Two days before the primary, during a Sunday cookout, Democratic candidate Richard Ojeda was brutally assaulted in what he said was a politically-motivated attack.
“That’s what happens when you stand up against the machine that’s been controlling West Virginia for so many years,” said Ojeda, 46, who is running to represent Logan County. “This goes all the way to the top,” he told Fox News Latino.
The suspect, 41-year-old Jonathan Porter, turned himself in to state troopers soon after the incident and was booked on felony charges, including malicious assault and destruction of property.
Ojeda, a 25-year veteran who served in Iraq and Afghanistan, told FNL that the last thing he remembers is Porter asking him for a bumper sticker for his pickup. He gave it to him, he said, and then the man asked for another one for the front.
Ojeda said he kneeled down to put it on the bumper for him and the next thing he knows he is waking up in a pool of blood.

* **GIVEN INFORMATION**
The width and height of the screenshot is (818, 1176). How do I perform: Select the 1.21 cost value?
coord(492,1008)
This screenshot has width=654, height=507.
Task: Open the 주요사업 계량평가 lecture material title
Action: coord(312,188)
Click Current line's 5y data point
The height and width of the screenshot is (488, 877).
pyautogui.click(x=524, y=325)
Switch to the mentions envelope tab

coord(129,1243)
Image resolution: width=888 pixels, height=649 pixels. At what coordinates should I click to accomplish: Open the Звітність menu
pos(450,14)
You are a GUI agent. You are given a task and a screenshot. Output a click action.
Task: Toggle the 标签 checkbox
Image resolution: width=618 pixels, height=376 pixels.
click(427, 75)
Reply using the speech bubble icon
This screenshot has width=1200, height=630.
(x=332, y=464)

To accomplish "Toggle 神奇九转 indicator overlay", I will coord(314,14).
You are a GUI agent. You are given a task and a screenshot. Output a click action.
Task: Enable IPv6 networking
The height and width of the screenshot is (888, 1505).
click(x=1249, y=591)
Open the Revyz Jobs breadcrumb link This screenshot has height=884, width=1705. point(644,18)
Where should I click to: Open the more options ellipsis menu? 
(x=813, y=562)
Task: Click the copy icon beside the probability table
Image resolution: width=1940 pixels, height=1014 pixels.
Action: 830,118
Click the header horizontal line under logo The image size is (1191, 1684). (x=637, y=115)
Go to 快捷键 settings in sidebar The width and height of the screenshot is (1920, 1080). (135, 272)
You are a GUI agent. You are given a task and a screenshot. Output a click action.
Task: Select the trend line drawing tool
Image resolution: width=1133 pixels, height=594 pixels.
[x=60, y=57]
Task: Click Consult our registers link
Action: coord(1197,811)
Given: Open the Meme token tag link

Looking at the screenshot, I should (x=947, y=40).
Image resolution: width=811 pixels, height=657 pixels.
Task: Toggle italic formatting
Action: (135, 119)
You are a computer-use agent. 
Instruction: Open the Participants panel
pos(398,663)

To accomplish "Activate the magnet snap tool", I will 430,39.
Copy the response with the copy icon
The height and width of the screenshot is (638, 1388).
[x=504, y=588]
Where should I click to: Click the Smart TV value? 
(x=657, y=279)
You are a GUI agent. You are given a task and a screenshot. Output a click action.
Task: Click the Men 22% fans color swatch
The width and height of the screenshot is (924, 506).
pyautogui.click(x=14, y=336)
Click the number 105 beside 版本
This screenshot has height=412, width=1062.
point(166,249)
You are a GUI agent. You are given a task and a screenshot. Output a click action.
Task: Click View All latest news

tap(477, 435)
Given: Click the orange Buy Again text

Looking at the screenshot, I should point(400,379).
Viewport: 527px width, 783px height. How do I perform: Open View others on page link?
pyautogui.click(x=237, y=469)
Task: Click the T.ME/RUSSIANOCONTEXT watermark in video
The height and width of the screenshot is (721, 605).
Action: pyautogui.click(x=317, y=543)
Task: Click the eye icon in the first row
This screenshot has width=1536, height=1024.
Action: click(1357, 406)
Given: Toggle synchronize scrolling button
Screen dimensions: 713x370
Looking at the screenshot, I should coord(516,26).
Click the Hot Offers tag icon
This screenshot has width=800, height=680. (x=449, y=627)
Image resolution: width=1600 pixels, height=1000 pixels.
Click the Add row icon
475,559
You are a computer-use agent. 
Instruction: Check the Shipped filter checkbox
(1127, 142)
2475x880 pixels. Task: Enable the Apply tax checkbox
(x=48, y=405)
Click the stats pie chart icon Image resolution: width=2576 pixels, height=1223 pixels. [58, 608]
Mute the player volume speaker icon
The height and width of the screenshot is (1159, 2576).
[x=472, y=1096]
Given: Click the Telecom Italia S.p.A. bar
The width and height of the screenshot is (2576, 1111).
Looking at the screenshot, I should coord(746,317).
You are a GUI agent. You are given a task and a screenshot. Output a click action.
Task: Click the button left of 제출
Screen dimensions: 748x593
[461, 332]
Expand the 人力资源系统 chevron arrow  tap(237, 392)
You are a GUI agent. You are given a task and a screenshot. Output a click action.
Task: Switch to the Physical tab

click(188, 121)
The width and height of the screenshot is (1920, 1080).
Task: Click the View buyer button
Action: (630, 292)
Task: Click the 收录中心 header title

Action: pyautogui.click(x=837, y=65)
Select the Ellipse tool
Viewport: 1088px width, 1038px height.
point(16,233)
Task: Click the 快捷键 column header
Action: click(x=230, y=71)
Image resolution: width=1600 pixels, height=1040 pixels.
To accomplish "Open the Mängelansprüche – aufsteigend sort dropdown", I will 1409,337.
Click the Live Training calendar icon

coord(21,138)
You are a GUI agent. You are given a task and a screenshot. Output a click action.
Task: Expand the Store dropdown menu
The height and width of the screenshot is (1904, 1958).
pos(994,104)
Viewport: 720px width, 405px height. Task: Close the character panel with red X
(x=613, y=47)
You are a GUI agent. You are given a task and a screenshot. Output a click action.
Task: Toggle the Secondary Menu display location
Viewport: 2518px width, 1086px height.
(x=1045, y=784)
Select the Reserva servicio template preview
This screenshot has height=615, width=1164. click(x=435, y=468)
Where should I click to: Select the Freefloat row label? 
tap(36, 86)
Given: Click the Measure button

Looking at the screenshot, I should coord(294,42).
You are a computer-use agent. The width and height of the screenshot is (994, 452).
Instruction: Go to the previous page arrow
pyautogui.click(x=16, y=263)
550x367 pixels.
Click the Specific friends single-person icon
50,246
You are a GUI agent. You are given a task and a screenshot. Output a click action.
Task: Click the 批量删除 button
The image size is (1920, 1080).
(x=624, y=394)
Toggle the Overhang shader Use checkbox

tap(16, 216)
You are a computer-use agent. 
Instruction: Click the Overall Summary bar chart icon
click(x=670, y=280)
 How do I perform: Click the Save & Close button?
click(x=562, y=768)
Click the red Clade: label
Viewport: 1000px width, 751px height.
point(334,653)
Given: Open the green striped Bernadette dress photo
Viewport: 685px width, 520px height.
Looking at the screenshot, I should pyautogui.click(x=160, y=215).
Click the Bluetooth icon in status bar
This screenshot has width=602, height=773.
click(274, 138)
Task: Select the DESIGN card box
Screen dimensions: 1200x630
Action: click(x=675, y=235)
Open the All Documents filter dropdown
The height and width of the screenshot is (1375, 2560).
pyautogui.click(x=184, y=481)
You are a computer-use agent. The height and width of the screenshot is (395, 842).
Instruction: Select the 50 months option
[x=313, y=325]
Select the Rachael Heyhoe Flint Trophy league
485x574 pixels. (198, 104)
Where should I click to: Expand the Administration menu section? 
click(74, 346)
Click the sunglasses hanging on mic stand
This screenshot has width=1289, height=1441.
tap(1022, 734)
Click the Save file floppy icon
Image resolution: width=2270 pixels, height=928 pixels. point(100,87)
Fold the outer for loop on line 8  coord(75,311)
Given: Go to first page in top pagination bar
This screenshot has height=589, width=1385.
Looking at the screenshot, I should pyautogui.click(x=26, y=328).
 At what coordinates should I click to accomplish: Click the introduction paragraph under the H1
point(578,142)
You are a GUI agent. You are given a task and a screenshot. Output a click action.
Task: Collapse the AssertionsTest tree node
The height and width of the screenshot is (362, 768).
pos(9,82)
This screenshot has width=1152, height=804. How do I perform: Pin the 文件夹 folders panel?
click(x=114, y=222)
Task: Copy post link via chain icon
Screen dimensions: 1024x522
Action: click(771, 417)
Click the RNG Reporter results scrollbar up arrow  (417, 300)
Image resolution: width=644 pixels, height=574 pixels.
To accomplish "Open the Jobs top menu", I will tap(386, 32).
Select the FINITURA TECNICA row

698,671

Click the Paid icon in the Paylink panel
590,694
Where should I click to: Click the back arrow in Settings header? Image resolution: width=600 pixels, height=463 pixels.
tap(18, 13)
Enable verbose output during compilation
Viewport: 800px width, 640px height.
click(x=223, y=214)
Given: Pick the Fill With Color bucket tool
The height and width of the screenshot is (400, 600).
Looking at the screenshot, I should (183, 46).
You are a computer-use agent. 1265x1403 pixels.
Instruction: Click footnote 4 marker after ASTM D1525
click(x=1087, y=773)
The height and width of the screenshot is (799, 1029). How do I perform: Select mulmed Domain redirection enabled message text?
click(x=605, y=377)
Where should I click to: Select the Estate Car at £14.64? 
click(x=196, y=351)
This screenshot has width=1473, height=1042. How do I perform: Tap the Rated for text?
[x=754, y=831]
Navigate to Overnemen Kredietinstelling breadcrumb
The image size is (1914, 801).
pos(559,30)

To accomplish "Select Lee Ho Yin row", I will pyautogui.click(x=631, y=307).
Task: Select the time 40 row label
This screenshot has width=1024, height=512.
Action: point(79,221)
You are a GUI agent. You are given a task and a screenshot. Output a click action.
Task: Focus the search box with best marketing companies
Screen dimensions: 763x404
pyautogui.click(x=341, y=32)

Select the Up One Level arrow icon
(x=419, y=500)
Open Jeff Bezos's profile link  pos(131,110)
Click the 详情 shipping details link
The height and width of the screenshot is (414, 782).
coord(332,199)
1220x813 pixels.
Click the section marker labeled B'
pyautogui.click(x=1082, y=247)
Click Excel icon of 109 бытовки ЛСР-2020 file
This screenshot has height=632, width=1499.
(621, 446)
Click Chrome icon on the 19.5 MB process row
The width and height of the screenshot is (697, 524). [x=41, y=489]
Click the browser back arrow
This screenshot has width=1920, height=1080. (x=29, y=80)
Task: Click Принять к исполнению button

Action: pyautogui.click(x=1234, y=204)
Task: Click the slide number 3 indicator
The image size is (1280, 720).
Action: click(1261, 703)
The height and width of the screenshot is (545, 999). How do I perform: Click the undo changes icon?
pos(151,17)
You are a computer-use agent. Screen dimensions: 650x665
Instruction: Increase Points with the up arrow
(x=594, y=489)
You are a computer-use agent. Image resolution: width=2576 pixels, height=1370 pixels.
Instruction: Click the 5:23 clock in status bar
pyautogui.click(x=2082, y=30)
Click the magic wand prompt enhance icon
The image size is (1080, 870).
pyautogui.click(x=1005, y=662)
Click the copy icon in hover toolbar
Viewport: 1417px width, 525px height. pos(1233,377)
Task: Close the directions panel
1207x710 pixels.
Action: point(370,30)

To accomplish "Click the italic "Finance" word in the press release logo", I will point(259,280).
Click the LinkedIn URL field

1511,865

* **TASK TO COMPLETE**
In the news report on the attack on Richard Ojeda, what charges was Jonathan Porter booked on after turning himself in?

* **SOLUTION TO THIS EXERCISE**
Felony charges, including malicious assault and destruction of property.